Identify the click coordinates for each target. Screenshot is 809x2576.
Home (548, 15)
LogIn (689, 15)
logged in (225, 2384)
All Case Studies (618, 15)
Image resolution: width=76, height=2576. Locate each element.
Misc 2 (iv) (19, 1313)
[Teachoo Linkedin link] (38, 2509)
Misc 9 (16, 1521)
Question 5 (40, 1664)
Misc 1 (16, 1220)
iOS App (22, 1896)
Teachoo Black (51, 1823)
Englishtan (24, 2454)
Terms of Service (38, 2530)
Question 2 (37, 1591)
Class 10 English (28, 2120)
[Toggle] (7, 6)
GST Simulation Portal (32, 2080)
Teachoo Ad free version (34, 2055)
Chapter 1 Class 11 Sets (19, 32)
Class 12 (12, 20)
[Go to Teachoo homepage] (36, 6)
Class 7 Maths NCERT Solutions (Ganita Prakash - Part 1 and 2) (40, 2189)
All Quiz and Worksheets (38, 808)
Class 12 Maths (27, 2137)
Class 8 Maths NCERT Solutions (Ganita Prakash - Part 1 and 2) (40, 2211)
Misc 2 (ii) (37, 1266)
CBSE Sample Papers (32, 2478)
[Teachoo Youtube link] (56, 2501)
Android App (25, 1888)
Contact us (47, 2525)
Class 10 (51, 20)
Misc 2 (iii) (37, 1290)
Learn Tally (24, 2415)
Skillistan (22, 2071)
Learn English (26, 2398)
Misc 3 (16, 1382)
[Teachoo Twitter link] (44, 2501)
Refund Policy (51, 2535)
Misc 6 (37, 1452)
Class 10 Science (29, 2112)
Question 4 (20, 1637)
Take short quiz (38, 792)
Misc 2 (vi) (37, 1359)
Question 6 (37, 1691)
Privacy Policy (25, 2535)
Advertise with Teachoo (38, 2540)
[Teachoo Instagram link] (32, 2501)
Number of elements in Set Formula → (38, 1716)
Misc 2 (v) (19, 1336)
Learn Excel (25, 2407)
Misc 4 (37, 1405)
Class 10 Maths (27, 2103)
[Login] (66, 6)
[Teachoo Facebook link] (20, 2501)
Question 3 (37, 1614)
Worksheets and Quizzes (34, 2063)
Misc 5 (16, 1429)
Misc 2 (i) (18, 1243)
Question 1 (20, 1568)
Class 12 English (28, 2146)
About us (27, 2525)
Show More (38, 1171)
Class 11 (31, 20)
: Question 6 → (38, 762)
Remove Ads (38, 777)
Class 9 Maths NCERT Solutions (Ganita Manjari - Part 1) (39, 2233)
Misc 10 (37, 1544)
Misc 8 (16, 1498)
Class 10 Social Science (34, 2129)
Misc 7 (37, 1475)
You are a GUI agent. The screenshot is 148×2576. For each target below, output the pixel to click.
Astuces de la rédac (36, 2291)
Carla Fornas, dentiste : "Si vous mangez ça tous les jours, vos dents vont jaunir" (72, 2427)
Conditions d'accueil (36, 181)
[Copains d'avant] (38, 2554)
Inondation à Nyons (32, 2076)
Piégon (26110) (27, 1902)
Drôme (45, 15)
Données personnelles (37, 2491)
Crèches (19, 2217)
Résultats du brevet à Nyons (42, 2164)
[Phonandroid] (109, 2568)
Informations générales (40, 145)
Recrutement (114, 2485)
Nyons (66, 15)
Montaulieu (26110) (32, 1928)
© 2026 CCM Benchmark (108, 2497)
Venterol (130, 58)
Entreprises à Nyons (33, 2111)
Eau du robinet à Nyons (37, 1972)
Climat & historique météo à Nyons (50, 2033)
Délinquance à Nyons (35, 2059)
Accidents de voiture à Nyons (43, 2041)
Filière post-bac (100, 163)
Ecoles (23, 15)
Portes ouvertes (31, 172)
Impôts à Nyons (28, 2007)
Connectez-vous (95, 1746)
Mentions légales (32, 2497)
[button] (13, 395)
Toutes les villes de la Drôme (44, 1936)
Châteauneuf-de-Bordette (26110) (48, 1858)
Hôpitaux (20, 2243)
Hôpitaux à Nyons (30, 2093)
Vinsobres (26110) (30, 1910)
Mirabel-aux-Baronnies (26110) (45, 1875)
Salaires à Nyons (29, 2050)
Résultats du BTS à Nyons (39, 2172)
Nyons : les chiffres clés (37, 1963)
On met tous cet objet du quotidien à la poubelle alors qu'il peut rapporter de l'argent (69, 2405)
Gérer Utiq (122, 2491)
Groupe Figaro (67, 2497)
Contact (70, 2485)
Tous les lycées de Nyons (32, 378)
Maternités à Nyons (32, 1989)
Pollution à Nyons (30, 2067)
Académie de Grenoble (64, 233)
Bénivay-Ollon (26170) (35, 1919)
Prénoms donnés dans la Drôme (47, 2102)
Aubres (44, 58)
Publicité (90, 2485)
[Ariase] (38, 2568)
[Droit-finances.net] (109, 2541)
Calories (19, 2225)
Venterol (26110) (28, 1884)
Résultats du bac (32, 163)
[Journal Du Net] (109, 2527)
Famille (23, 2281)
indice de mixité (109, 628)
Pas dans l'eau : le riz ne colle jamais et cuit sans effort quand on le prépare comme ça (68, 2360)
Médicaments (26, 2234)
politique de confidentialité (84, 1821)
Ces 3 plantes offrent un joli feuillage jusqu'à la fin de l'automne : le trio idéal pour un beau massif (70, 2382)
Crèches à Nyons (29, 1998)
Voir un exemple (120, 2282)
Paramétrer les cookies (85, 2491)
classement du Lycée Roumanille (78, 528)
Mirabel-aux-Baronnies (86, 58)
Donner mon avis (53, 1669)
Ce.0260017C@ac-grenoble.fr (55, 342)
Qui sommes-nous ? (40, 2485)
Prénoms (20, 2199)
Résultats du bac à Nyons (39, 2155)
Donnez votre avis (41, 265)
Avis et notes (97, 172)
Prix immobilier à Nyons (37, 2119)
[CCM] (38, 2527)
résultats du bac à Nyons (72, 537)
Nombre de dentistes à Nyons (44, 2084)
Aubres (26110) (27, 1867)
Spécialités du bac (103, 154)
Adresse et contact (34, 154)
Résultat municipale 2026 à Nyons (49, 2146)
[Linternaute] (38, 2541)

▬▬▬

■ **About this task**
Every line above should be transcribed exactly.

■ **Answer space**
Identify the click coordinates for each target. Screenshot is 809x2576.
Home (548, 15)
LogIn (689, 15)
logged in (225, 2384)
All Case Studies (618, 15)
Image resolution: width=76, height=2576. Locate each element.
Misc 2 (iv) (19, 1313)
[Teachoo Linkedin link] (38, 2509)
Misc 9 (16, 1521)
Question 5 (40, 1664)
Misc 1 (16, 1220)
iOS App (22, 1896)
Teachoo Black (51, 1823)
Englishtan (24, 2454)
Terms of Service (38, 2530)
Question 2 (37, 1591)
Class 10 English (28, 2120)
[Toggle] (7, 6)
GST Simulation Portal (32, 2080)
Teachoo Ad free version (34, 2055)
Chapter 1 Class 11 Sets (19, 32)
Class 12 (12, 20)
[Go to Teachoo homepage] (36, 6)
Class 7 Maths NCERT Solutions (Ganita Prakash - Part 1 and 2) (40, 2189)
All Quiz and Worksheets (38, 808)
Class 12 Maths (27, 2137)
Class 8 Maths NCERT Solutions (Ganita Prakash - Part 1 and 2) (40, 2211)
Misc 2 (ii) (37, 1266)
CBSE Sample Papers (32, 2478)
[Teachoo Youtube link] (56, 2501)
Android App (25, 1888)
Contact us (47, 2525)
Class 10 (51, 20)
Misc 2 (iii) (37, 1290)
Learn Tally (24, 2415)
Skillistan (22, 2071)
Learn English (26, 2398)
Misc 3 (16, 1382)
[Teachoo Twitter link] (44, 2501)
Refund Policy (51, 2535)
Misc 6 (37, 1452)
Class 10 Science (29, 2112)
Question 4 (20, 1637)
Take short quiz (38, 792)
Misc 2 (vi) (37, 1359)
Question 6 (37, 1691)
Privacy Policy (25, 2535)
Advertise with Teachoo (38, 2540)
[Teachoo Instagram link] (32, 2501)
Number of elements in Set Formula → (38, 1716)
Misc 2 (v) (19, 1336)
Learn Excel (25, 2407)
Misc 4 (37, 1405)
Class 10 Maths (27, 2103)
[Login] (66, 6)
[Teachoo Facebook link] (20, 2501)
Question 3 (37, 1614)
Worksheets and Quizzes (34, 2063)
Misc 5 (16, 1429)
Misc 2 (i) (18, 1243)
Question 1 (20, 1568)
Class 12 English (28, 2146)
About us (27, 2525)
Show More (38, 1171)
Class 11 (31, 20)
: Question 6 → (38, 762)
Remove Ads (38, 777)
Class 9 Maths NCERT Solutions (Ganita Manjari - Part 1) (39, 2233)
Misc 10 (37, 1544)
Misc 8 (16, 1498)
Class 10 Social Science (34, 2129)
Misc 7 (37, 1475)
You are a GUI agent. The screenshot is 148×2576. For each target below, output the pixel to click.
Astuces de la rédac (36, 2291)
Carla Fornas, dentiste : "Si vous mangez ça tous les jours, vos dents vont jaunir" (72, 2427)
Conditions d'accueil (36, 181)
[Copains d'avant] (38, 2554)
Inondation à Nyons (32, 2076)
Piégon (26110) (27, 1902)
Drôme (45, 15)
Données personnelles (37, 2491)
Crèches (19, 2217)
Résultats du brevet à Nyons (42, 2164)
[Phonandroid] (109, 2568)
Informations générales (40, 145)
Recrutement (114, 2485)
Nyons (66, 15)
Montaulieu (26110) (32, 1928)
© 2026 CCM Benchmark (108, 2497)
Venterol (130, 58)
Entreprises à Nyons (33, 2111)
Eau du robinet à Nyons (37, 1972)
Climat & historique météo à Nyons (50, 2033)
Délinquance à Nyons (35, 2059)
Accidents de voiture à Nyons (43, 2041)
Filière post-bac (100, 163)
Ecoles (23, 15)
Portes ouvertes (31, 172)
Impôts à Nyons (28, 2007)
Connectez-vous (95, 1746)
Mentions légales (32, 2497)
[button] (13, 395)
Toutes les villes de la Drôme (44, 1936)
Châteauneuf-de-Bordette (26110) (48, 1858)
Hôpitaux (20, 2243)
Hôpitaux à Nyons (30, 2093)
Vinsobres (26110) (30, 1910)
Mirabel-aux-Baronnies (26110) (45, 1875)
Salaires à Nyons (29, 2050)
Résultats du BTS à Nyons (39, 2172)
Nyons : les chiffres clés (37, 1963)
On met tous cet objet du quotidien à la poubelle alors qu'il peut rapporter de l'argent (69, 2405)
Gérer Utiq (122, 2491)
Groupe Figaro (67, 2497)
Contact (70, 2485)
Tous les lycées de Nyons (32, 378)
Maternités à Nyons (32, 1989)
Pollution à Nyons (30, 2067)
Académie de Grenoble (64, 233)
Bénivay-Ollon (26170) (35, 1919)
Prénoms donnés dans la Drôme (47, 2102)
Aubres (44, 58)
Publicité (90, 2485)
[Ariase] (38, 2568)
[Droit-finances.net] (109, 2541)
Calories (19, 2225)
Venterol (26110) (28, 1884)
Résultats du bac (32, 163)
[Journal Du Net] (109, 2527)
Famille (23, 2281)
indice de mixité (109, 628)
Pas dans l'eau : le riz ne colle jamais et cuit sans effort quand on le prépare comme ça (68, 2360)
Médicaments (26, 2234)
politique de confidentialité (84, 1821)
Ces 3 plantes offrent un joli feuillage jusqu'à la fin de l'automne : le trio idéal pour un beau massif (70, 2382)
Crèches à Nyons (29, 1998)
Voir un exemple (120, 2282)
Paramétrer les cookies (85, 2491)
classement du Lycée Roumanille (78, 528)
Mirabel-aux-Baronnies (86, 58)
Donner mon avis (53, 1669)
Ce.0260017C@ac-grenoble.fr (55, 342)
Qui sommes-nous ? (40, 2485)
Prénoms (20, 2199)
Résultats du bac à Nyons (39, 2155)
Donnez votre avis (41, 265)
Avis et notes (97, 172)
Prix immobilier à Nyons (37, 2119)
[CCM] (38, 2527)
résultats du bac à Nyons (72, 537)
Nombre de dentistes à Nyons (44, 2084)
Aubres (26110) (27, 1867)
Spécialités du bac (103, 154)
Adresse et contact (34, 154)
Résultat municipale 2026 à Nyons (49, 2146)
[Linternaute] (38, 2541)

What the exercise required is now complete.